Women in rural, slum areas miss out on mobile phone use - report

Communications Authority on Tuesday challenged the decision barring it from tapping private phone conversations. /FILE
Communications Authority on Tuesday challenged the decision barring it from tapping private phone conversations. /FILE

Six out of every ten adults without a mobile phone in Kenya are women, the latest mobile gender gap report by GSMA shows.

According to the survey, 39 out of every 100 adults who have not used the internet on a mobile phone in the last three months are also women.

Affordability, low literacy levels and skills, safety and security, and relevance were the main reasons for the gender gap.

Majority of the non-mobile owners come from rural areas and the slums. Most of them are unemployed, illiterate or semi-illiterate and over the age of 45.

The findings further reveal mobile and mobile internet gender gap causes Kenya’s GDP to fall short of Sh200,000 for every non-mobile owner annually.

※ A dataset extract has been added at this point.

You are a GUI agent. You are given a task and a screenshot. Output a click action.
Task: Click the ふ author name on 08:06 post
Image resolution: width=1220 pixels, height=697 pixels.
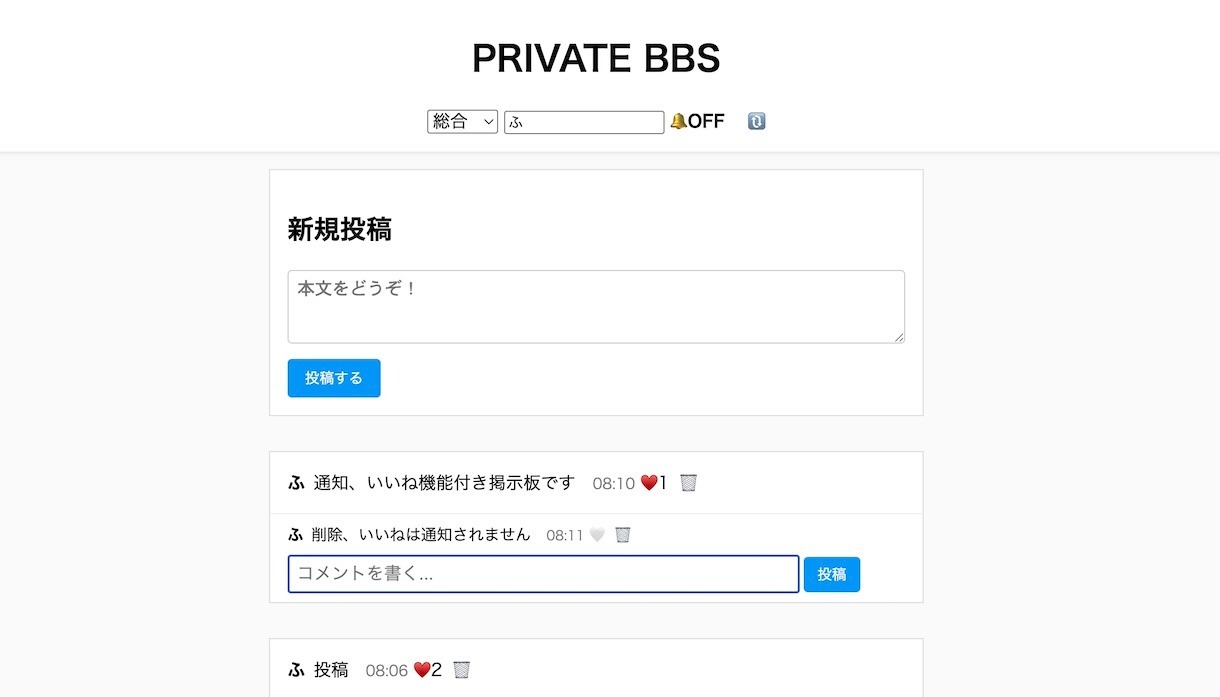296,670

Kenya is fourth among African countries losing out from the economic benefits of its citizens owning a mobile phone.

South Africa leads in the ranking, as its GDP falls short of an estimated Sh600,000 per every non-mobile owner.

It is followed closely by Algeria at Sh400,000 and Nigeria at Sh220,000. Closer home, Tanzania loses about Sh80,000 per every non-mobile or mobile internet user.

Mozambique has the lowest level of mobile penetration of all markets surveyed at 52 per cent, and the third largest mobile ownership gender gap at 24 per cent.

Data by the Communications Authority shows there were 46.6 million mobile subscribers as at September 2018. Three in every four subscribers had at least two SIM cards.

While the report doesn’t contain the total number of non-mobile users, it shows at least 86 million women in sub-Saharan Africa do not own a mobile phone. In addition, about 200 million women in the region have no access to the internet.

Across low middle income countries globally, 15 per cent of adults still do not own a mobile phone and 45 per cent do not use mobile internet.

In the same countries, 313 million fewer women than men use mobile internet, representing a gender gap of 23 per cent, while 197 million fewer women own a mobile phone, an equivalent of 10 per cent gender gap.

Last year, the Kenya Integrated Budget Household Survey by KNBS reported that seven in every ten households in Kenya had no internet connectivity.

Lack of need to use internet was the most predominant reason for lack of connectivity reported by 30.1 per cent of those who did not use it.